The shoot was fun and easy. I spent more time driving in traffic and waiting than taping the actual thing. I felt like I rambled on and on but they only did one take so I guess I didn't come off sounding like a complete idiot! They also seemed really happy with what I did and told me someone would let me know when my segment would be used, so now I play the waiting game. There's still the chance this will never see the light of day...sigh.
A week or two ago I went to this free motivational/career/get your act together seminar. It was INCREDIBLE! I left with some great ideas - not just feeling motivated to do more, but actual, concrete things I can do. A lot of it was very, very similar to another group I already belong to, but this seemed to go a little more in depth and got specific about things. For example, one of the things my group talks about it mailing postcards, etc. to producers and directors. This person who I heard speak actually talked about what info to put on a postcard, especially if you have nothing going on at the moment. I also purchased a book and downloaded some free stuff off their website and between the seminar, book, and free downloads I came up with two ideas I want to try to put into action. This stuff also talked about why we procrastinate, etc. and I think a few things that were said really hit home with me and why I can't get anything done. Basically it all comes down to just doing something and not worrying if it's right or wrong, or if it's perfect, etc.

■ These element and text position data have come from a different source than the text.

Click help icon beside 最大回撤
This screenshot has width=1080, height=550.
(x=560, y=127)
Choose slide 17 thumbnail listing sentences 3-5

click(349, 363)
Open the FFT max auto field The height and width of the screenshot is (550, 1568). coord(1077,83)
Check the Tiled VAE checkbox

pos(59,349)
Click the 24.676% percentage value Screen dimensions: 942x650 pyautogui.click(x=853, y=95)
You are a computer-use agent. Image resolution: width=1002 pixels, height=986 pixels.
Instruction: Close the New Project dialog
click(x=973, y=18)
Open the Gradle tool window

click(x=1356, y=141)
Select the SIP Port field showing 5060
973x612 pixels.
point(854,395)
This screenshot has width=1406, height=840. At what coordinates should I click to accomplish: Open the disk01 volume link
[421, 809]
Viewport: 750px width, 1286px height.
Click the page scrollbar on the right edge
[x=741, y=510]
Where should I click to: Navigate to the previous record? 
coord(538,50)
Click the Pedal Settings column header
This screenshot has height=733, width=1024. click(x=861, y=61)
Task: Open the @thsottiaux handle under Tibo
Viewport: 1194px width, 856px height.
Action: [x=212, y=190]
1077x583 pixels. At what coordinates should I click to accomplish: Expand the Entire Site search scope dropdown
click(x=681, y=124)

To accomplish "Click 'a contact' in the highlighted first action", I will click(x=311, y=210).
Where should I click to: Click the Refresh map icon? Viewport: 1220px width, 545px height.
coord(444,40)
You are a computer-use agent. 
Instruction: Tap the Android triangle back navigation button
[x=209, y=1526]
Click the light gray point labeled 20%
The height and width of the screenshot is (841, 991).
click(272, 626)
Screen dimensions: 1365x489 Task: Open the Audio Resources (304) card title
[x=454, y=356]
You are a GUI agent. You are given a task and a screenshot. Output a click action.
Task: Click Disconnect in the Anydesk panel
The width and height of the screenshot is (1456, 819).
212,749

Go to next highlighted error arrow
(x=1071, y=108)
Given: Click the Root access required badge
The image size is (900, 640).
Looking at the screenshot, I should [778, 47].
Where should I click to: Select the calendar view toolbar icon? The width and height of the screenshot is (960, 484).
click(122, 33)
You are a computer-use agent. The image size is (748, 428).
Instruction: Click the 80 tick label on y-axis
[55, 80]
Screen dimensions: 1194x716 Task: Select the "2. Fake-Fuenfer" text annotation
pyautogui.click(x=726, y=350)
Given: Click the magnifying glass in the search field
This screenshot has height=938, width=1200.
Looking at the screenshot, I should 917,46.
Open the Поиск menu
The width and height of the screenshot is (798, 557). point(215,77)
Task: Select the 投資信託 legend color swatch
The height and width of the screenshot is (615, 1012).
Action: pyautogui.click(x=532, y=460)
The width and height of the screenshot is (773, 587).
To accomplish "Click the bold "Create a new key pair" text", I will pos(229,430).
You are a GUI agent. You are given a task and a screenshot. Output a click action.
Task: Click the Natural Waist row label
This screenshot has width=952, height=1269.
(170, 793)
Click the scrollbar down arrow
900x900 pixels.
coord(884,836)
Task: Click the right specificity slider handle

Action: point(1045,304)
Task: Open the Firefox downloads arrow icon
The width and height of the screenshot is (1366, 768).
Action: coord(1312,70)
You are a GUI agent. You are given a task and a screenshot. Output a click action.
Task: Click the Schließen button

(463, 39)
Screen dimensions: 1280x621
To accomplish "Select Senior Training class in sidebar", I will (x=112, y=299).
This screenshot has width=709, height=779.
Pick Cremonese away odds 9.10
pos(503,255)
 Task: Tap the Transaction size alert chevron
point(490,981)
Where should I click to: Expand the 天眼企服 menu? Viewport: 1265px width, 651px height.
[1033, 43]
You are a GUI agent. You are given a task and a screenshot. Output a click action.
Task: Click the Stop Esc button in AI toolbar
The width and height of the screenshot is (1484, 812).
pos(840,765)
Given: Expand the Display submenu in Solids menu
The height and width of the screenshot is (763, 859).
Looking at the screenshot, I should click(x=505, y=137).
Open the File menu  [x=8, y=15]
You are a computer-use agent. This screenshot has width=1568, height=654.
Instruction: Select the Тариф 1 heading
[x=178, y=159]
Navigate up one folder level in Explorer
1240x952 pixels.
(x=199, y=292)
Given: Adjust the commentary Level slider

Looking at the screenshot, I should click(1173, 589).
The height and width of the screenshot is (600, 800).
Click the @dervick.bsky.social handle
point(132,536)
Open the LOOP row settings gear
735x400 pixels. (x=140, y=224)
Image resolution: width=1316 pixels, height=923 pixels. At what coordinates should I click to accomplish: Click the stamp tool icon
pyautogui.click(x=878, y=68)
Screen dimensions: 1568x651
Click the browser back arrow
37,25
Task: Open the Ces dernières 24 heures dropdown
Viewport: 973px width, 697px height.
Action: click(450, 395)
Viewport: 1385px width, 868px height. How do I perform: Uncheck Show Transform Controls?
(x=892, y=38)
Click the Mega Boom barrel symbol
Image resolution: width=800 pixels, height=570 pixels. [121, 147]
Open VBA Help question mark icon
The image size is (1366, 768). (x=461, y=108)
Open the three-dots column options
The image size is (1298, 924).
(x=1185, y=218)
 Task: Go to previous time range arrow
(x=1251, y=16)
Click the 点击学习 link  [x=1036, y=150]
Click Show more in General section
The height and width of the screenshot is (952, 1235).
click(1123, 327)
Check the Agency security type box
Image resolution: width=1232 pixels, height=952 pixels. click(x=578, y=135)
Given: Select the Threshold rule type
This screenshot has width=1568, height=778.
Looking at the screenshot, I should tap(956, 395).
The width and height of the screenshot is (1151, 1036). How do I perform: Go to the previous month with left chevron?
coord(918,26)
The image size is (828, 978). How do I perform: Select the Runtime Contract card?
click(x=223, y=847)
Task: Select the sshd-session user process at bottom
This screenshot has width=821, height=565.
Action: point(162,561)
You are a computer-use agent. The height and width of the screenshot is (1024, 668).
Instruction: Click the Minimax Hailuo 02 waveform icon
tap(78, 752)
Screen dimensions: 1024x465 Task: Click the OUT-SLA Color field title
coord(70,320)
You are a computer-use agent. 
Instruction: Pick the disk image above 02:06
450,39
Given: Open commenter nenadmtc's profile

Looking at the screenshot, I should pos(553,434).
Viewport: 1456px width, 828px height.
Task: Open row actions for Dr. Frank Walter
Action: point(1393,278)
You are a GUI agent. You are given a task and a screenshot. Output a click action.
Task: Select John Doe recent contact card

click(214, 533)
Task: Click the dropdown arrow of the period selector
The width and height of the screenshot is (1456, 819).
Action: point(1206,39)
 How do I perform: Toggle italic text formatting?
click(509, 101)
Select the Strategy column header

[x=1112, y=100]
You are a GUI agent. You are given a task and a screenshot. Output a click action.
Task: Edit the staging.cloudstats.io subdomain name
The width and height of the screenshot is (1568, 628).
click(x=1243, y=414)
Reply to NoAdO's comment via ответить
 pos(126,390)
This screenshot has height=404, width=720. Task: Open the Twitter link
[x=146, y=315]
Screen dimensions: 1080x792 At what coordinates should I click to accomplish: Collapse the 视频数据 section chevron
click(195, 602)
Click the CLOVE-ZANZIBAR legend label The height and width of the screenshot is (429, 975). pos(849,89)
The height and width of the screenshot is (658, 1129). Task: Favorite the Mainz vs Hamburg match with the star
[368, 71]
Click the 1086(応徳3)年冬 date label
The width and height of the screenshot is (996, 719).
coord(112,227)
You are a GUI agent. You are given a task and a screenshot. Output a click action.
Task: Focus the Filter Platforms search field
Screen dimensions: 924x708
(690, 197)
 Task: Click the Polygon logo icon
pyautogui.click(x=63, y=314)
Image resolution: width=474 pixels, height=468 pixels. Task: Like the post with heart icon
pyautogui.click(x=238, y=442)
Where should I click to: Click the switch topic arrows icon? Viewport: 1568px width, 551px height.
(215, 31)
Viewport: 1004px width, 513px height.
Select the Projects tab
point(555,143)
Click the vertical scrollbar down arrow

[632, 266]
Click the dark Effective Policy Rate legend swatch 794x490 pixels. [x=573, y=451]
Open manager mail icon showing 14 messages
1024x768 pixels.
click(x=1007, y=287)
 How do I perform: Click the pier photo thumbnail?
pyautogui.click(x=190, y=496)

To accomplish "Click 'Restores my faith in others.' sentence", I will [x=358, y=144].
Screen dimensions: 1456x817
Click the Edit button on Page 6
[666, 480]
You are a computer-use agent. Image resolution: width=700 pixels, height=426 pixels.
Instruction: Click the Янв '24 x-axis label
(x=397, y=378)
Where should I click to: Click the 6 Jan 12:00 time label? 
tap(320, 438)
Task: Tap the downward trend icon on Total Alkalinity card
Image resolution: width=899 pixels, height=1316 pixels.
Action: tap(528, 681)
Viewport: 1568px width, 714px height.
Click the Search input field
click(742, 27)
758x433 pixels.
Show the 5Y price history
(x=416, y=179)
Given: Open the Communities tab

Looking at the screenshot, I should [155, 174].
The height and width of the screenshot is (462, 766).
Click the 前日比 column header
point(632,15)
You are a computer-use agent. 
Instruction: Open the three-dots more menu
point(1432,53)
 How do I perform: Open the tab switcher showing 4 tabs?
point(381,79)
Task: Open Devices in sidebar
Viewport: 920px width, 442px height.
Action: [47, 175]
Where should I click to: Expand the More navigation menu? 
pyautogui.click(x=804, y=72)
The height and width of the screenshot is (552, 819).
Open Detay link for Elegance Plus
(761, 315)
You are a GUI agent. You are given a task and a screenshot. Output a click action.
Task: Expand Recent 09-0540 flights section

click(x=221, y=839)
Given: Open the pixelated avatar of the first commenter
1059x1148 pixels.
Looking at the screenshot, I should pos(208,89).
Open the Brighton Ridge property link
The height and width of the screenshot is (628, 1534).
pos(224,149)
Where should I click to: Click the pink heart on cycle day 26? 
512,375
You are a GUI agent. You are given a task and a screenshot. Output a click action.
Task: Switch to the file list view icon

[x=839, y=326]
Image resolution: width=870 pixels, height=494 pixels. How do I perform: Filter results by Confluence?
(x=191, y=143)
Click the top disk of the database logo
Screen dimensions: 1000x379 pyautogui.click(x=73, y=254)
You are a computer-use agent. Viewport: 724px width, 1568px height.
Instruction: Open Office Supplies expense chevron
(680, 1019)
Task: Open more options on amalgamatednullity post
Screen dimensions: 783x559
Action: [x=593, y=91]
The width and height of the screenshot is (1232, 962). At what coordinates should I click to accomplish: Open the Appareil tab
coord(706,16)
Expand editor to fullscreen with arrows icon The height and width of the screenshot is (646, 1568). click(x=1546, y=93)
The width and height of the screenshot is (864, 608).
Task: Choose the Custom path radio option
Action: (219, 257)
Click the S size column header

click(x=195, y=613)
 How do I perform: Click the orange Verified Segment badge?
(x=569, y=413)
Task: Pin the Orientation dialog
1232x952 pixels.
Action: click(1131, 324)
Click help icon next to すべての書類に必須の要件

I also decided to go back to the class I was in before...at least temporarily. This is not my old, old, acting class but the one I was in before I started the advanced class. I had sorta worked out a pay as you go situation with the teacher where I wouldn't have to commit to a full session of class. Couldn't make up my mind if I wanted to do it or not, so did nothing. Then had a minor anxiety attack because I wasn't in any type of class, then got a message from my teacher asking what I was doing - they must hate me, this is the second or third time I've done that, not given a straight answer! Am I taking a step backwards? I don't know. I kind of feel like it but I have a specific reason for wanting to do this. I think I had some sort of minor breakthrough from taking these voice over classes and I want to see if any of it is bleeding over into my on-camera stuff. Or I guess a better way to say it is to see if I can apply any of it to my on-camera stuff. So I may go back to class for a month then see where it goes from there.
I have a voice over class later today so I need to go prepare for that. I don't feel like it, which means I just need to sit down and do it!